Впрочем, для этой эпохи его песни более чем хороши, о чём я и говорю млеющему от похвал доктору. Но одновременно уговариваю его не уходить в профессиональную музыку: да, он лично будет получать намного больше денег, причём намного легче, чем это у него получается сейчас, но ведь армия потеряет великолепного доктора. Последнее моё замечание, я вижу, просто бальзам на сердце нашего доктора.

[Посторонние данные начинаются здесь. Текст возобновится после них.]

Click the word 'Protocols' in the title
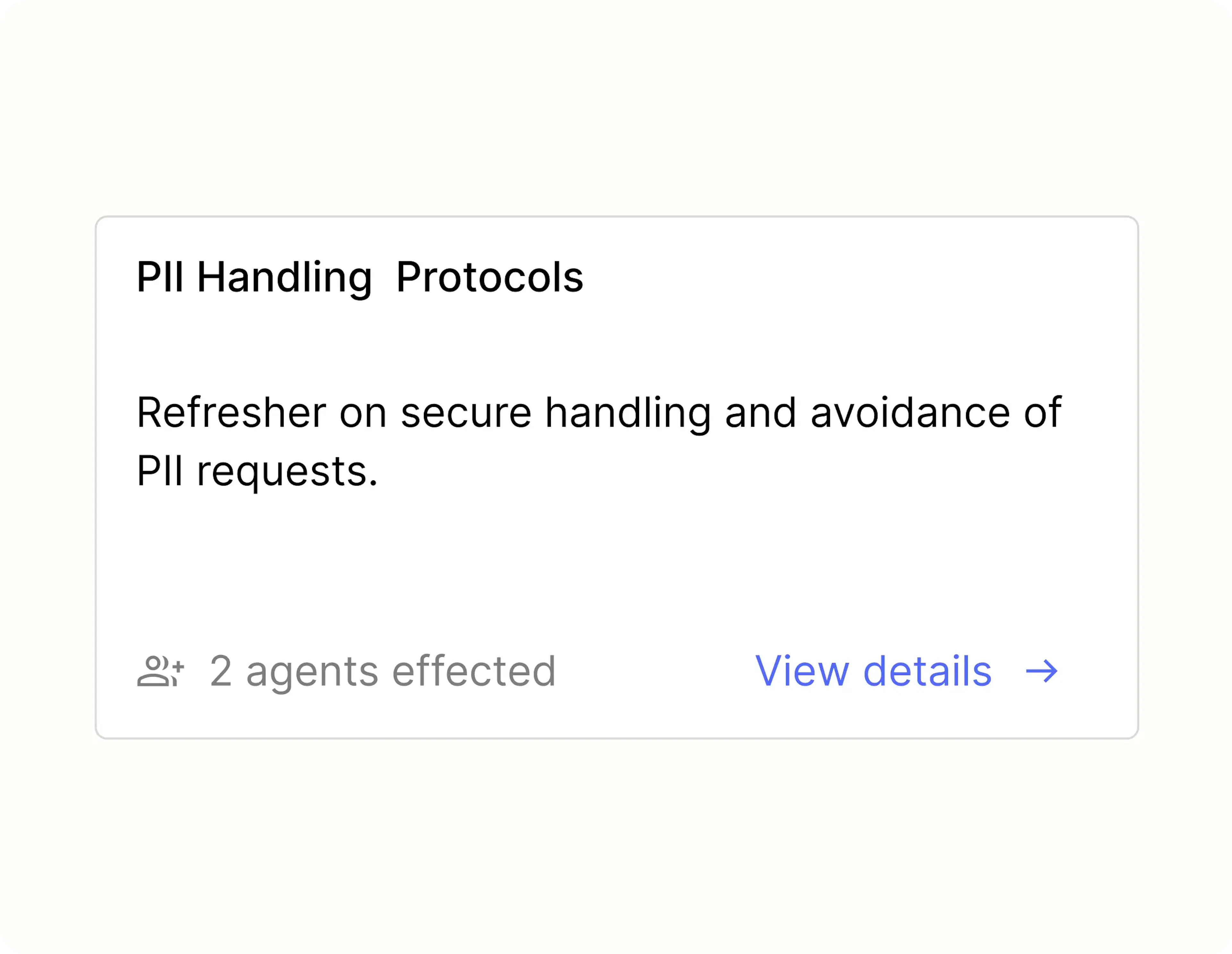The height and width of the screenshot is (954, 1232). [x=490, y=277]
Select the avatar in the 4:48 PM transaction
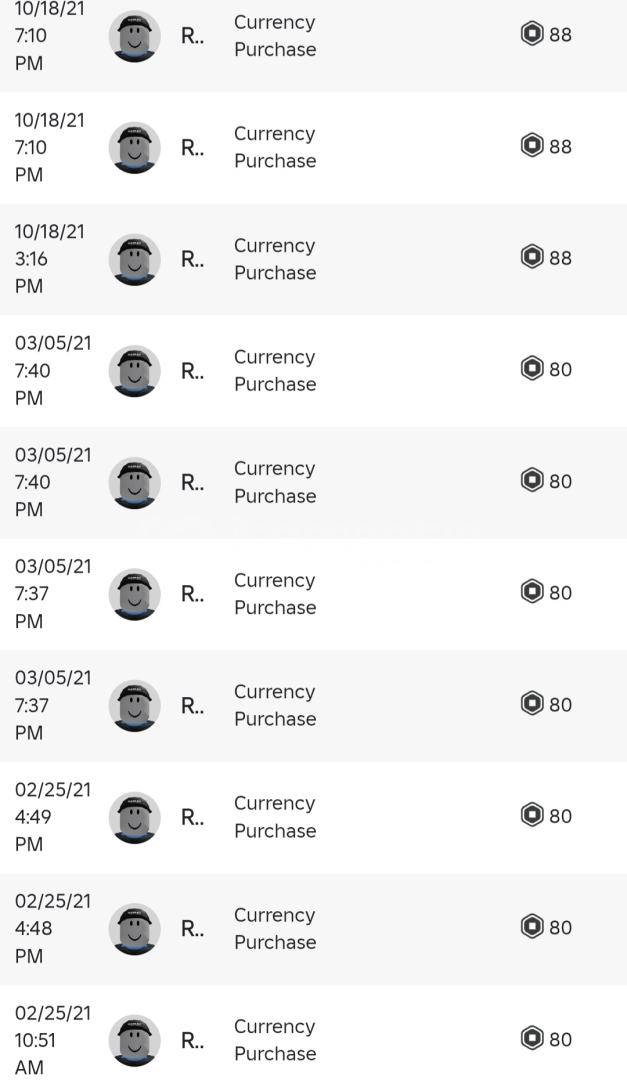 click(x=134, y=929)
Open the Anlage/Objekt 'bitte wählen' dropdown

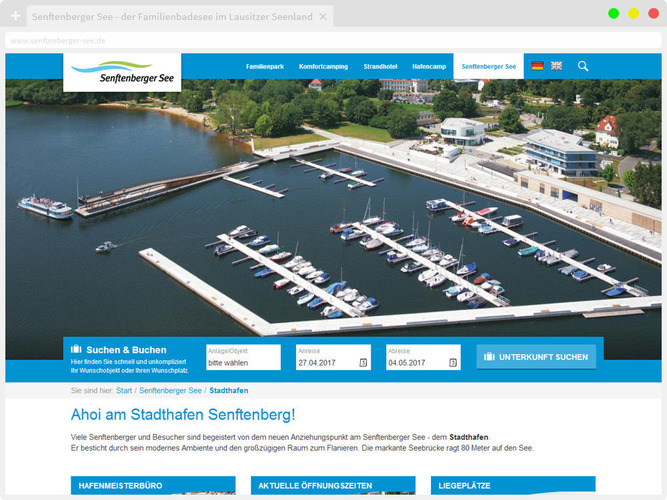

— Что до выступлений и славы, дорогой Карл Акакиевич, то позвольте мне отсылать ваши творения в Университетскую типографию Санкт-Петербурга, где их будут печатать и продавать любителям музыки. Обещаю сделать благосклонный отзыв, и думаю, что первые ваши работы будут напечатаны вместе с моими произведениями. Так сказать, помощь известного автора своему талантливому собрату. Кстати, сейчас готовлю к публикации «Чардаш», а вместе с ним прозвучите и вы. А спустя время вы и сами будете помогать молодым и талантливым собратьям.
— Ах, Юрий Сергеевич, могу ли я поверить в такой счастливый оборот?
— Отчего же нет, дорогой Карл Акакиевич? Мне, так уж получилось, помог Павел Петрович ещё в бытность свою великим князем. Мы русские люди, должны друг другу помогать.
Тут раздался множественный топот копыт, и к моему шатру подскакал офицер, в сопровождении двух гусар:
— Ваше сиятельство, австрияки прислали парламентёра под белым флагом, просят нашего командующего.
— Именно просят, не требуют?
— Просят, причём едва ли не униженно.
— Кто конкретно?
— Оберст[7] фон Визенберг, а при нём два обер-офицера.
— Хорошо же, проси.
Спустя пять минут показались трое всадников, облаченных в форму инфантерии[8] австрийской армии, а при них десяток сипахов в качестве конвоя.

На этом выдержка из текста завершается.